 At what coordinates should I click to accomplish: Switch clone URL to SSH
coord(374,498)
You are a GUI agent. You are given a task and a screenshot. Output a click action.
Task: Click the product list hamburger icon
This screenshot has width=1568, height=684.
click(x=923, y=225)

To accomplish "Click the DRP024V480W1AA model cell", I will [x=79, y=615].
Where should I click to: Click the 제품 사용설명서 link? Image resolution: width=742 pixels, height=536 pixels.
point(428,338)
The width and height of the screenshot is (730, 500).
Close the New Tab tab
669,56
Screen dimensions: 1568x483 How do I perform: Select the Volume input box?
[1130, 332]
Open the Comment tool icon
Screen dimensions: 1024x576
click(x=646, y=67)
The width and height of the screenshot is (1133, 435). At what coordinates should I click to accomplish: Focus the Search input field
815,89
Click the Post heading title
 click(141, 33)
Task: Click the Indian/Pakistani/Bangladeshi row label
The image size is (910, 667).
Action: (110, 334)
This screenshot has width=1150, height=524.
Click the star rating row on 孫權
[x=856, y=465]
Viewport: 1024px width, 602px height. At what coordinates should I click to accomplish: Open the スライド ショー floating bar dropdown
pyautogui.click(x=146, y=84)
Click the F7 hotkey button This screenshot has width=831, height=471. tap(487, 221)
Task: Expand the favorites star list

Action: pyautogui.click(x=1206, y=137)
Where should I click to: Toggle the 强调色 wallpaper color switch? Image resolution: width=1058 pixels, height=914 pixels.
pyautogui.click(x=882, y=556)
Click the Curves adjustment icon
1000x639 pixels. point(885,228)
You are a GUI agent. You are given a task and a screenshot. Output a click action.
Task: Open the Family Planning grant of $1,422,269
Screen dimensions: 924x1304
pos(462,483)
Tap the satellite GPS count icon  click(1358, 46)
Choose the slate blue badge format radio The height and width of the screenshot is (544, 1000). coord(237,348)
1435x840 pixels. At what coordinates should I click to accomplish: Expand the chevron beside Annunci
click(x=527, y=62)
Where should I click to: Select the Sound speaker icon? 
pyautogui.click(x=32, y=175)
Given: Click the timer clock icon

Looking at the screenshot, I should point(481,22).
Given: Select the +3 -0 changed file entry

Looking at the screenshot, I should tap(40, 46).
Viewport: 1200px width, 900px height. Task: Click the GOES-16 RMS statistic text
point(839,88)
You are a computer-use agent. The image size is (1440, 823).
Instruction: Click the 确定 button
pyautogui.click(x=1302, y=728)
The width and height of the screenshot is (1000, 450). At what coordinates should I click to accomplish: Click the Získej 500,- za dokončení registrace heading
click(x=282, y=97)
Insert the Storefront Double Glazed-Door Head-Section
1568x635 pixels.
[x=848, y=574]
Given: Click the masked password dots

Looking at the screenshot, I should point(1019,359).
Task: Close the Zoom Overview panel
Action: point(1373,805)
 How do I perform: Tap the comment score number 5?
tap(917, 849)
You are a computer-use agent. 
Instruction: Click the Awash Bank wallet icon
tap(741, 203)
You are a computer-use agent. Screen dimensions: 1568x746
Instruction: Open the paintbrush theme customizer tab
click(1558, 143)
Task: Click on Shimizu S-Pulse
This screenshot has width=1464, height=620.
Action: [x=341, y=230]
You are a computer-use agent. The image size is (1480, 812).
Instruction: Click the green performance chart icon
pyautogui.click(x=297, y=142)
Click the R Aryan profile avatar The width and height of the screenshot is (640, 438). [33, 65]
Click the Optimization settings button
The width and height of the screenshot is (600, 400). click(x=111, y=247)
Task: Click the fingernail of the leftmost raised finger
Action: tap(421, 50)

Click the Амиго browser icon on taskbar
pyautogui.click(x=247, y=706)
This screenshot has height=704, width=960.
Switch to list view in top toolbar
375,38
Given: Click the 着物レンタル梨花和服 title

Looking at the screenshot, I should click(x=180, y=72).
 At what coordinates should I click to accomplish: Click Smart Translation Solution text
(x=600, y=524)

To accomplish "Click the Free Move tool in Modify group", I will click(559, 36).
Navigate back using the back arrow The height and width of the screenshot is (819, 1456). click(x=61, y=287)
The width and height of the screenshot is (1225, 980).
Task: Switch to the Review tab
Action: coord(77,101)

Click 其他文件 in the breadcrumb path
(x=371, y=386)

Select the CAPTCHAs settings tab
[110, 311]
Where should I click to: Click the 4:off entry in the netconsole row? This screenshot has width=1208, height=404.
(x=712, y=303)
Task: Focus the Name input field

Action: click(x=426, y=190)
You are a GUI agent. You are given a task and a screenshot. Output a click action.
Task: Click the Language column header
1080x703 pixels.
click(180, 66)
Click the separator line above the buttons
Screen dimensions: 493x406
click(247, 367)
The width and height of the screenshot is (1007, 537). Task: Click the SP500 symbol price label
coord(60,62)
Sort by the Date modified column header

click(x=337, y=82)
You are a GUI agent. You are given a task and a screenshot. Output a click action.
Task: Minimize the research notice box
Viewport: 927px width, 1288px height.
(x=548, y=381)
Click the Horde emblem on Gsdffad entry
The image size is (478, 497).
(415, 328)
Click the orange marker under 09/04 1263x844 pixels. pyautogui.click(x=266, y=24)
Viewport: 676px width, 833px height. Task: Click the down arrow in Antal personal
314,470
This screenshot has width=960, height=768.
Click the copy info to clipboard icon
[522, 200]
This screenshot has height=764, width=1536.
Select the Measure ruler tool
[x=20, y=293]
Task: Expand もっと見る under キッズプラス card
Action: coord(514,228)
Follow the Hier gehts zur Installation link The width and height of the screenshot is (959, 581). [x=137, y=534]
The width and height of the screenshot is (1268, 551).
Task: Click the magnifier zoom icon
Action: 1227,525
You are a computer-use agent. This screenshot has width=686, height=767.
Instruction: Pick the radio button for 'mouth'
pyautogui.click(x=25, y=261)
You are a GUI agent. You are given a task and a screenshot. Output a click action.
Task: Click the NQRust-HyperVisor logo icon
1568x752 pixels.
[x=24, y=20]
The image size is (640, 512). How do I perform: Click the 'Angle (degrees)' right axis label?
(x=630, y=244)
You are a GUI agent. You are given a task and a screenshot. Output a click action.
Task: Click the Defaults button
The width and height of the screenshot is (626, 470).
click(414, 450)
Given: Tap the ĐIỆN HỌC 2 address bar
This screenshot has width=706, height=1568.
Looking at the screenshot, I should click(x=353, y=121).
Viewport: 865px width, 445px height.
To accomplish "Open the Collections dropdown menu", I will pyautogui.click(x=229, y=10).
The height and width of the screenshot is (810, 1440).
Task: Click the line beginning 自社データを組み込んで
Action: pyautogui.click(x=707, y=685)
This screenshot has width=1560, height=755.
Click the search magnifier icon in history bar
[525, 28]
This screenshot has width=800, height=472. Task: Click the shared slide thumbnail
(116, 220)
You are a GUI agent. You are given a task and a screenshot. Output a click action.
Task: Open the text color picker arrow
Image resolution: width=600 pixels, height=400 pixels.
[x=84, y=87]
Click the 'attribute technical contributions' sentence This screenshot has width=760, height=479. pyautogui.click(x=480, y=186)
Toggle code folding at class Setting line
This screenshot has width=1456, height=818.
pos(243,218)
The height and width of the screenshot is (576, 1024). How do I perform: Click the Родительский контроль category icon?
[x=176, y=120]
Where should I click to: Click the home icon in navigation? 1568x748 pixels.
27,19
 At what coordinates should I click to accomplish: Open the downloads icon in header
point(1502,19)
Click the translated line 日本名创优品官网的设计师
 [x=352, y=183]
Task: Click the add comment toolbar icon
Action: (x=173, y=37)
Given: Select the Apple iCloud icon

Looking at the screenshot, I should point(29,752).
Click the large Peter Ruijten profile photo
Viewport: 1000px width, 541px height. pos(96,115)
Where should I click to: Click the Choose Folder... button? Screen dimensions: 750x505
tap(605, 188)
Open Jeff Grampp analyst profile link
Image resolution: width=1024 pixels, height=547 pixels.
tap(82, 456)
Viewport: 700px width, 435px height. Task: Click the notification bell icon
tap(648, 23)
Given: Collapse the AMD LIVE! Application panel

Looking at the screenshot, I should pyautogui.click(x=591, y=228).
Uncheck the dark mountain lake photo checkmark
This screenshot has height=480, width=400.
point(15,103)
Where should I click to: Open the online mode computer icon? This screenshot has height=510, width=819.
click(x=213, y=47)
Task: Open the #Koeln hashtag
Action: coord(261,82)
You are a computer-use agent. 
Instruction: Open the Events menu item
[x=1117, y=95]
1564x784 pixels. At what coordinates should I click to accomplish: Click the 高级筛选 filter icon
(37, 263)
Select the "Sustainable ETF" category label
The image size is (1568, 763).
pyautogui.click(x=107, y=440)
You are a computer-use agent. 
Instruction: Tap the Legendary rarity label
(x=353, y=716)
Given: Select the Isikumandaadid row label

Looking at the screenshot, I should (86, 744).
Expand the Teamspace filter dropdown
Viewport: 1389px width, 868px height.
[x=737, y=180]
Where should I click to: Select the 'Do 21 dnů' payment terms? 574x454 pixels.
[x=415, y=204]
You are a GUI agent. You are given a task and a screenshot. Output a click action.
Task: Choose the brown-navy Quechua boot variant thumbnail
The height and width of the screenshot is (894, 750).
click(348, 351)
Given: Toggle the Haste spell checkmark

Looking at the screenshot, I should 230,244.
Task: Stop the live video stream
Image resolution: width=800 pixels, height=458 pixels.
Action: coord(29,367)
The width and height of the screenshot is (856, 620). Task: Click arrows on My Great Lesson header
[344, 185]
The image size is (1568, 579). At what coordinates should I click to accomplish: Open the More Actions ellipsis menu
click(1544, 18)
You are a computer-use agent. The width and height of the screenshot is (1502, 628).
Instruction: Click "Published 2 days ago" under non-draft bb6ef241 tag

------------

▶ **Activity**
Once you find the line with "The height and width of the screenshot is (576, 1024)." in the entries above, output it and each line after it up to and including the line with "Task: Choose the", and nothing else.

▶ **Solution for this problem**
The height and width of the screenshot is (576, 1024). How do I perform: Click the Родительский контроль category icon?
[x=176, y=120]
Where should I click to: Click the home icon in navigation? 1568x748 pixels.
27,19
 At what coordinates should I click to accomplish: Open the downloads icon in header
point(1502,19)
Click the translated line 日本名创优品官网的设计师
 [x=352, y=183]
Task: Click the add comment toolbar icon
Action: (x=173, y=37)
Given: Select the Apple iCloud icon

Looking at the screenshot, I should point(29,752).
Click the large Peter Ruijten profile photo
Viewport: 1000px width, 541px height. pos(96,115)
Where should I click to: Click the Choose Folder... button? Screen dimensions: 750x505
tap(605, 188)
Open Jeff Grampp analyst profile link
Image resolution: width=1024 pixels, height=547 pixels.
tap(82, 456)
Viewport: 700px width, 435px height. Task: Click the notification bell icon
tap(648, 23)
Given: Collapse the AMD LIVE! Application panel

Looking at the screenshot, I should pyautogui.click(x=591, y=228).
Uncheck the dark mountain lake photo checkmark
This screenshot has height=480, width=400.
point(15,103)
Where should I click to: Open the online mode computer icon? This screenshot has height=510, width=819.
click(x=213, y=47)
Task: Open the #Koeln hashtag
Action: coord(261,82)
You are a computer-use agent. 
Instruction: Open the Events menu item
[x=1117, y=95]
1564x784 pixels. At what coordinates should I click to accomplish: Click the 高级筛选 filter icon
(37, 263)
Select the "Sustainable ETF" category label
The image size is (1568, 763).
pyautogui.click(x=107, y=440)
You are a computer-use agent. 
Instruction: Tap the Legendary rarity label
(x=353, y=716)
Given: Select the Isikumandaadid row label

Looking at the screenshot, I should (86, 744).
Expand the Teamspace filter dropdown
Viewport: 1389px width, 868px height.
[x=737, y=180]
Where should I click to: Select the 'Do 21 dnů' payment terms? 574x454 pixels.
[x=415, y=204]
You are a GUI agent. You are given a task and a screenshot. Output a click action.
Task: Choose the brown-navy Quechua boot variant thumbnail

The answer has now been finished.